Speaker Adaptive Training Localizing Speaker Modules in DNN for Hybrid DNN-HMM Speech Recognizers

Tsubasa OCHIAI
Xugang LU
Chiori HORI
Hisashi KAWAI

IEICE TRANSACTIONS on Information and Systems   Vol.E99-D    No.10    pp.2431-2443
Publication Date: 2016/10/01
Publicized: 2016/07/19
Online ISSN: 1745-1361
DOI: 10.1587/transinf.2016SLP0010
Type of Manuscript: Special Section PAPER (Special Section on Recent Advances in Machine Learning for Spoken Language Processing)
Category: Acoustic modeling
Deep Neural Networks,  Hybrid DNN-HMM,  Speaker Adaptation,  Speaker Adaptive Training,  

Full Text: PDF(923.4KB)>>
Buy this Article

Among various training concepts for speaker adaptation, Speaker Adaptive Training (SAT) has been successfully applied to a standard Hidden Markov Model (HMM) speech recognizer, whose state is associated with Gaussian Mixture Models (GMMs). On the other hand, focusing on the high discriminative power of Deep Neural Networks (DNNs), a new type of speech recognizer structure, which combines DNNs and HMMs, has been vigorously investigated in the speaker adaptation research field.
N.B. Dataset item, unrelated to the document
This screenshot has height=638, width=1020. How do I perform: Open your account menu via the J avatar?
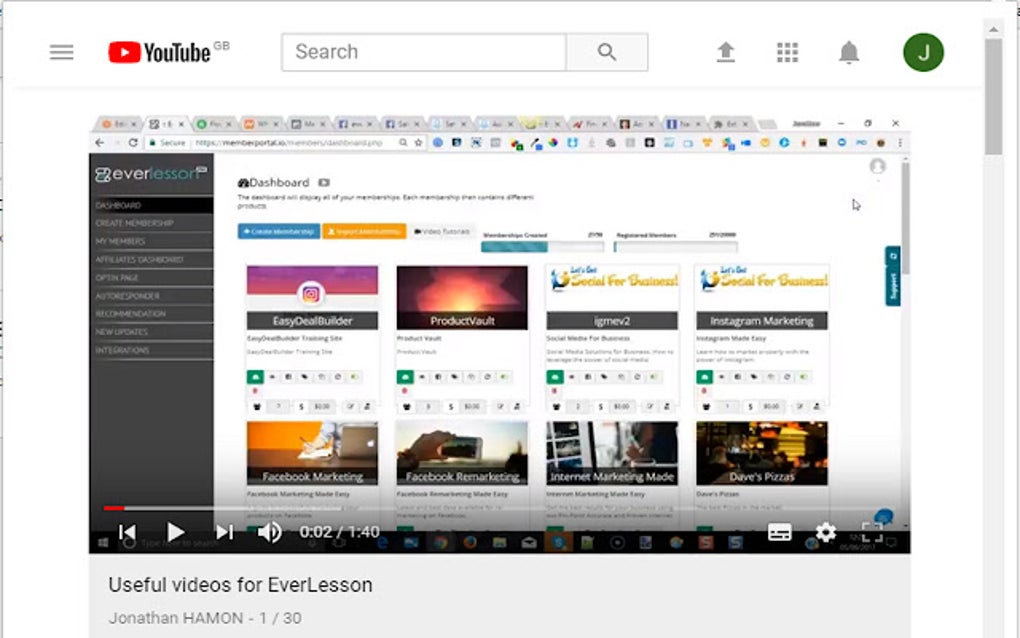[922, 52]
Along these two lines, it is natural to conceive of further improvement to a DNN-HMM recognizer by employing the training concept of SAT. In this paper, we propose a novel speaker adaptation scheme that applies SAT to a DNN-HMM recognizer. Our SAT scheme allocates a Speaker Dependent (SD) module to one of the intermediate layers of DNN, treats its remaining layers as a Speaker Independent (SI) module, and jointly trains the SD and SI modules while switching the SD module in a speaker-by-speaker manner. We implement the scheme using a DNN-HMM recognizer, whose DNN has seven layers, and elaborate its utility over TED Talks corpus data. Our experimental results show that in the supervised adaptation scenario, our Speaker-Adapted (SA) SAT-based recognizer reduces the word error rate of the baseline SI recognizer and the lowest word error rate of the SA SI recognizer by 8.4% and 0.7%, respectively, and by 6.4% and 0.6% in the unsupervised adaptation scenario. The error reductions gained by our SA-SAT-based recognizers proved to be significant by statistical testing. The results also show that our SAT-based adaptation outperforms, regardless of the SD module layer selection, its counterpart SI-based adaptation, and that the inner layers of DNN seem more suitable for SD module allocation than the outer layers.